Detalles del ejercicio: Filtra las entradas y copia todas las líneas que contengan la palabra "width".

Entradas originales:
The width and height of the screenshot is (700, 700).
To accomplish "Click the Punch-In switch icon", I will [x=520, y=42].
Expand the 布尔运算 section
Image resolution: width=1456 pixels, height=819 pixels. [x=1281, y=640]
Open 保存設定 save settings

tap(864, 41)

Ejercicio resuelto:
The width and height of the screenshot is (700, 700).
Image resolution: width=1456 pixels, height=819 pixels. [x=1281, y=640]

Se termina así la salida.